The researchers sought to understand how the general public imagines or conceptualizes chest pain related to heart attacks, not actual symptom experiences. It focused on four aspects of the imagined chest pain: its quality, intensity, the distress it causes, and timing. The researchers also investigated whether there were gender differences in these conceptions.
They conducted an online survey of 597 US adults aged 35 and over, recruited from Amazon Mechanical Turk, a crowdsourcing platform, and ResearchMatch, a national not-for-profit research recruitment agency. Anyone with professional healthcare training was excluded. Participants completed the Chest Pain Conception Questionnaire (CPCQ), a validated instrument that measures beliefs about chest pain through descriptive scenarios and multiple-choice questions. The researchers also collected demographic information, information about exposure to heart attack education, and beliefs about chest pain descriptors (e.g., “pressure” vs. “indigestion”), intensity, and location.
Most participants reported having seen TV commercials or advertisements (74%) or news stories (71.4%) about heart attack symptoms. Fewer reported having a parent, sibling, or close friend who’d experienced a heart attack (48.1%), seen a social media post about heart attack symptoms (35%), or been taught about them by a healthcare professional (26.5%). About 10% had previously experienced a heart attack, which may have influenced their responses.
Most participants associated it with intense, distressing sensations, described as pressure, tightness, and squeezing. Fewer participants associated it with sensations like indigestion, burning, or dullness, even though these are common heart attack symptoms, especially in women. Participants most often believed that heart-attack-related chest pain would be in the left chest, center chest, and left arm. Women were slightly more likely than men to choose less common descriptors like fullness and indigestion, and believe that pain could present in the jaw, neck, or upper back – areas that women more frequently report pain during actual heart attacks. However, overall gender differences were minimal.

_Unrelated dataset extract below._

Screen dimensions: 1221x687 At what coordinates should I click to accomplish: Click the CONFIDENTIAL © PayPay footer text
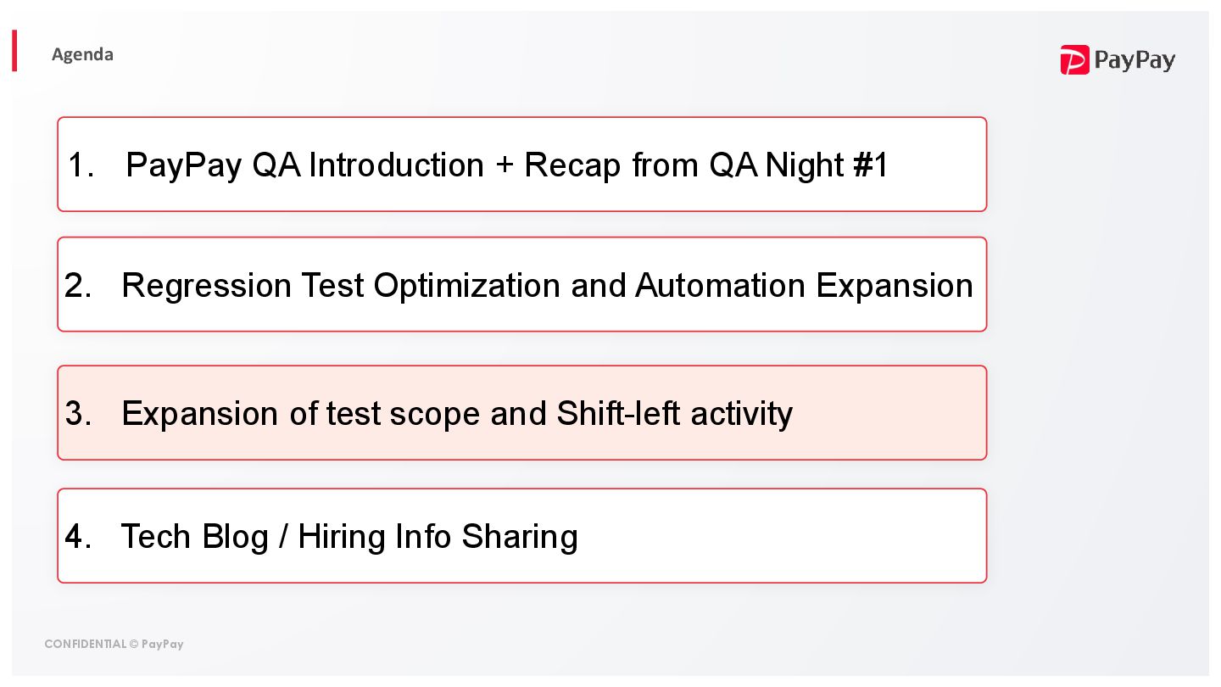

“We used to say that men have typical symptoms and women have atypical symptoms,” Eckhardt said. “We’re trying very hard to move away from that language now. The most common symptom for men and women is chest-related. We created confusion by saying that women are somehow completely different.”
Participants expected heart attack chest pain to be sudden and very intense, and thought it would severely affect their ability to perform daily activities. Most believed chest pain related to a heart attack would last 15 minutes or less. Pain occurring during activity was more likely to be seen as serious than pain at rest.
“We often tell people chest pain is a symptom of a heart attack, but what we don’t tell them is what they might actually feel,” said Eckhardt. “For a lot of people, it’s not pain in the traditional sense. It’s more discomfort, pressure, tightness. They just don’t feel quite right, but they can’t really put their finger on it.”
The study has some limitations. Principally, the use of self-reporting can introduce recall and social desirability biases, and although the sample included geographic, gender, racial, and ethnical diversity, it was not fully representative of the broader US population. Participants were also relatively well-educated and had a mean age of 54, limiting generalizability of the study’s findings to younger or less-educated groups. Also, restricting the study to participants without healthcare training may mean that the findings do not apply to medically informed individuals.
Despite its limitations, the study highlights the mismatch between the expected symptoms of a heart attack and reality, which can lead to delays in seeking care, especially if symptoms don’t align with expectations.
“The longer you wait, the more likely it is you’ll have irreversible damage to the heart,” Eckhardt said. “So, if we can determine what people think a heart attack will be like, perhaps we can help the medical community better triage and ask questions. It’s not just ‘Are you having chest pain?’; it’s also ‘Do you have any discomfort, pressure, tightness, squeezing?’”
The study was published in the journal Heart & Lung.